“Ain’t Injin—white man!”
“A white man, does ye say, that run off wid Miss Cora?”
Two of the Indians replied in the affirmative.
Teddy manifested the most unbounded amazement, and for a while, could say nothing. Then he leaped into the air, struck the sides of his shoes with his fingers, and broke forth:
“It was that owld hunter, may purgatory take him! Him and that owld Mahogany, what made me drunk—blast his sowl—have been hid around in the woods, waiting for a chance to do harm, and one is so much worse than t’other yees can’t tell both from which. Och! if I but had him under the sight of me gun.”
The spot upon which the Indians and Teddy were standing was but a short distance from the village, and yet, instead of returning to it, they started a small fire and lay down for the night. They were upon the trail, and nothing was to turn them aside from it until their work was completed, or it was utterly lost to them.
Teddy was more loth than they to turn his face backward, but, under the circumstances, he could not forget the sad, waiting husband at home. So he returned to the cabin, to make him acquainted with the result of their labors thus far.
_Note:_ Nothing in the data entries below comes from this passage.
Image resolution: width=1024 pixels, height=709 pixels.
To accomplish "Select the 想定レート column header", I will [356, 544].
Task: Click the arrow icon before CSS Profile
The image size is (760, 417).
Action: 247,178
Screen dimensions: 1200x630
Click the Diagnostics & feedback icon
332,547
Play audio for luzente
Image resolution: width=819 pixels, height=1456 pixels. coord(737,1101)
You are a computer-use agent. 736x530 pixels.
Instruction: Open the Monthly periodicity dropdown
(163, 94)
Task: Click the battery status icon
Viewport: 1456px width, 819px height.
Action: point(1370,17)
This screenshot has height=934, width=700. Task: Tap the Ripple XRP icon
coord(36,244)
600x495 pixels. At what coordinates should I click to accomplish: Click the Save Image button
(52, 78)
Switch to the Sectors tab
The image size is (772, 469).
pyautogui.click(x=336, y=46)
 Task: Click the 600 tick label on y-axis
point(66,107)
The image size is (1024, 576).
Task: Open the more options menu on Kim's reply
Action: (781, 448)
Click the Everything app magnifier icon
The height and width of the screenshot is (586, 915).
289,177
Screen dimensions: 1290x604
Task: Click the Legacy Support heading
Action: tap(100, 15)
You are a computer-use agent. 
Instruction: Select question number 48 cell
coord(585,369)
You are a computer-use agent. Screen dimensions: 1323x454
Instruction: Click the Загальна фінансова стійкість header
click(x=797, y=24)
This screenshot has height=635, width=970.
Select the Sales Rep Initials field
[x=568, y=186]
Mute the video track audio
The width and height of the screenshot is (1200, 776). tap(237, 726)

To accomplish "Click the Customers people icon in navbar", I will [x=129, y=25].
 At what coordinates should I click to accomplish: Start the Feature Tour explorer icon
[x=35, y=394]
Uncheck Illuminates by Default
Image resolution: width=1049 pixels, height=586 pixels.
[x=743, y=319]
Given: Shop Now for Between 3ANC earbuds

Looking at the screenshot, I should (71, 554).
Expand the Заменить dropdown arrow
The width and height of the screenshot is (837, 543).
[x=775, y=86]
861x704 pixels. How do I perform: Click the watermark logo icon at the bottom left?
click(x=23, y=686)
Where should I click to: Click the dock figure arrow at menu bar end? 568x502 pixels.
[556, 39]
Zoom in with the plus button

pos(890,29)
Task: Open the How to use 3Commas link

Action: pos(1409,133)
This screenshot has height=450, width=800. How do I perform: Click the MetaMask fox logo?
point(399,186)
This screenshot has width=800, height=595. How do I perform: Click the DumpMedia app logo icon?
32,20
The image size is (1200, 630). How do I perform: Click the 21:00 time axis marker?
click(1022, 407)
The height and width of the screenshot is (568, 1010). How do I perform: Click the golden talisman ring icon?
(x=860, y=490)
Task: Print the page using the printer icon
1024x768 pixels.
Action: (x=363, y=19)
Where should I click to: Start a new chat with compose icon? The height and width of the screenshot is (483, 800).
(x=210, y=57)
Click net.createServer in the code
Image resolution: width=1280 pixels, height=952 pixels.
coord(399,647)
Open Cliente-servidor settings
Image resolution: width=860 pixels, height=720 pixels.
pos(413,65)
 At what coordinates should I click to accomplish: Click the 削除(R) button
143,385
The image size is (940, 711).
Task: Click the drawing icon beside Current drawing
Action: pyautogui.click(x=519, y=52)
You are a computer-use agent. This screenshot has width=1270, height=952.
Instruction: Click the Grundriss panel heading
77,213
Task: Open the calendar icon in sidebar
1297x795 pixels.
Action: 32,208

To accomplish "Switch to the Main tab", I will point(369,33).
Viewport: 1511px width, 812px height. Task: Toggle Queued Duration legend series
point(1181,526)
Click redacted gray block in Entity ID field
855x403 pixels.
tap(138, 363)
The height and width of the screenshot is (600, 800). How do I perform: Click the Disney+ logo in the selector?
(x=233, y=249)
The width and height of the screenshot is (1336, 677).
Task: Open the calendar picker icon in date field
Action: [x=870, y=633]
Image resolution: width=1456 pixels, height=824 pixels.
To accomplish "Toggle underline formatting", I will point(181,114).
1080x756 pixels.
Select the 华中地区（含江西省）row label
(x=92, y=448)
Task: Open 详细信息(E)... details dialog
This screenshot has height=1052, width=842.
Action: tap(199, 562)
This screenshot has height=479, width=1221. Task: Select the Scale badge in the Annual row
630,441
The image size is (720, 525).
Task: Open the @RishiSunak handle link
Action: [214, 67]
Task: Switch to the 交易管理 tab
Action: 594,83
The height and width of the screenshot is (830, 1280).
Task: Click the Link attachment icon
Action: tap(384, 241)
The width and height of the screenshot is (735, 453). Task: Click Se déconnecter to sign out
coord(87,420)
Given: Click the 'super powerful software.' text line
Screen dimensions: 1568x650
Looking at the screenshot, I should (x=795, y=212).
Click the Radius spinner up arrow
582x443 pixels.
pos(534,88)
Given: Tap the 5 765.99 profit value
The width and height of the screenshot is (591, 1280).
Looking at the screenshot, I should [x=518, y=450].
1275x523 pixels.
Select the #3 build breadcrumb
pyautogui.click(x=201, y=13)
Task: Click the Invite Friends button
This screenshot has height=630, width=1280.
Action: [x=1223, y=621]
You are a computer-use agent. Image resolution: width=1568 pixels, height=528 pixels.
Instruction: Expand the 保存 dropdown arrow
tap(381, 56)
“If the Indian only avoids the river, he may be overtaken, but if he takes to that, I am fearful he can never be found.”
“Be me sowl, Mr. Harvey, but thim savages says he’s not an Injin, but a white man, and yees know they cannot be mistook fur they’ve got eyes like hawks, and sinses sharper than me only needle, which, begorrah, hasn’t got a point.”
“Can it be that Bra—that that hunter has done me this great wrong?” said the missionary, correcting himself so dextrously that his servant failed to observe it. “Has such been the revenge that he has been harboring up for so many years? And he has followed us these hundreds of miles for the purpose of striking the blow!”
“The owld haythen assassinator! The bloodthirsty beast, the sneakin’ dog, the dirthy jail-bird, the—”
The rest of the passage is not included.